• **Required work**:
Each line from the one that contains "Task: Click the quote icon on note row" to the end of the entries must be copied word for word, and only those lines.

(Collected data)
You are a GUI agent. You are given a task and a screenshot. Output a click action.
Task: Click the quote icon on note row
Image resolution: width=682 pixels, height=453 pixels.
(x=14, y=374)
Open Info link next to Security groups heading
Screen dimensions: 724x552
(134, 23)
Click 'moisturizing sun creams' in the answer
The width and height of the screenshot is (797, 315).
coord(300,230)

• **Result**:
Task: Click the quote icon on note row
Image resolution: width=682 pixels, height=453 pixels.
(x=14, y=374)
Open Info link next to Security groups heading
Screen dimensions: 724x552
(134, 23)
Click 'moisturizing sun creams' in the answer
The width and height of the screenshot is (797, 315).
coord(300,230)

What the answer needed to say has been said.